_Your goal_. Look through the data below and extract, unchanged, the lines from the one that contains "[View slide 4] (214, 1582)" to the one that contains "[ZXQ A5 Wired Earphone] (204, 1322)", both included.

_Data supplied_.
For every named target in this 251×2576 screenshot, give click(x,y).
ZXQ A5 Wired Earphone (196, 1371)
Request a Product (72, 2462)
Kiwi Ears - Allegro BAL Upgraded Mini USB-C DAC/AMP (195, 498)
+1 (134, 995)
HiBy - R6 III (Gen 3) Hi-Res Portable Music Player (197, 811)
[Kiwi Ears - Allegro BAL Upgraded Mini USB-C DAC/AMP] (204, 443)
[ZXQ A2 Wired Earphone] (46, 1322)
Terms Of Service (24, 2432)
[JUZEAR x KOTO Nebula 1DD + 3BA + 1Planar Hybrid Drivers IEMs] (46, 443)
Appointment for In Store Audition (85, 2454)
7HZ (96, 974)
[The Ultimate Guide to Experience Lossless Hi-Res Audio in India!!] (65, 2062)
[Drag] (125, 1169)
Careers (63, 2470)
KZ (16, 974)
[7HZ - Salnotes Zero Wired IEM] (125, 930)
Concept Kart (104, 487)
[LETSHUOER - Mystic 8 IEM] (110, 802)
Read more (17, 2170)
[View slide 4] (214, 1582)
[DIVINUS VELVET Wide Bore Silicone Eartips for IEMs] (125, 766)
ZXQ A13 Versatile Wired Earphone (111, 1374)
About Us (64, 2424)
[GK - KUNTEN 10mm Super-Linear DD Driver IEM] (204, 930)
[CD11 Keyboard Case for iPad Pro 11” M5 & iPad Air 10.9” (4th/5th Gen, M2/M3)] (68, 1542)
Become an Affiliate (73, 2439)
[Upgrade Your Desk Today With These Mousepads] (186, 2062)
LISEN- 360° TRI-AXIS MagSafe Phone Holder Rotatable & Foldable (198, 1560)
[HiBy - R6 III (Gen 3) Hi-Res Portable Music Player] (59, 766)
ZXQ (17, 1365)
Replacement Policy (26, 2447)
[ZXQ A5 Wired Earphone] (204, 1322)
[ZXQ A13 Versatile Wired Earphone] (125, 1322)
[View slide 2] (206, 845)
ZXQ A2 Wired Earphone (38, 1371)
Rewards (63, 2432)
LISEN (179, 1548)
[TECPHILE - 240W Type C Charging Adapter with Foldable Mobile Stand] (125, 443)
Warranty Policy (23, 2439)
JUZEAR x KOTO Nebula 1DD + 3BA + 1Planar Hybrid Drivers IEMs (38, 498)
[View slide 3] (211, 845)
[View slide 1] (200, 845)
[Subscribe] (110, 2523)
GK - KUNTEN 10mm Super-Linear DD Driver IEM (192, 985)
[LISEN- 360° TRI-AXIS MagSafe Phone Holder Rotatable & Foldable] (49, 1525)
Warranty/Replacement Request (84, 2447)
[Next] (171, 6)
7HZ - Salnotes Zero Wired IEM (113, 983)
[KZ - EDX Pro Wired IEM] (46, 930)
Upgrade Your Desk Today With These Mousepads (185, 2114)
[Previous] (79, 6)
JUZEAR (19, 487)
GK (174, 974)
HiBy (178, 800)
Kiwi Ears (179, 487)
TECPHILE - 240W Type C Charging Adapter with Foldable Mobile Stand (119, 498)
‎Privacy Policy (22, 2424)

_Expected answer_.
[View slide 4] (214, 1582)
[DIVINUS VELVET Wide Bore Silicone Eartips for IEMs] (125, 766)
ZXQ A13 Versatile Wired Earphone (111, 1374)
About Us (64, 2424)
[GK - KUNTEN 10mm Super-Linear DD Driver IEM] (204, 930)
[CD11 Keyboard Case for iPad Pro 11” M5 & iPad Air 10.9” (4th/5th Gen, M2/M3)] (68, 1542)
Become an Affiliate (73, 2439)
[Upgrade Your Desk Today With These Mousepads] (186, 2062)
LISEN- 360° TRI-AXIS MagSafe Phone Holder Rotatable & Foldable (198, 1560)
[HiBy - R6 III (Gen 3) Hi-Res Portable Music Player] (59, 766)
ZXQ (17, 1365)
Replacement Policy (26, 2447)
[ZXQ A5 Wired Earphone] (204, 1322)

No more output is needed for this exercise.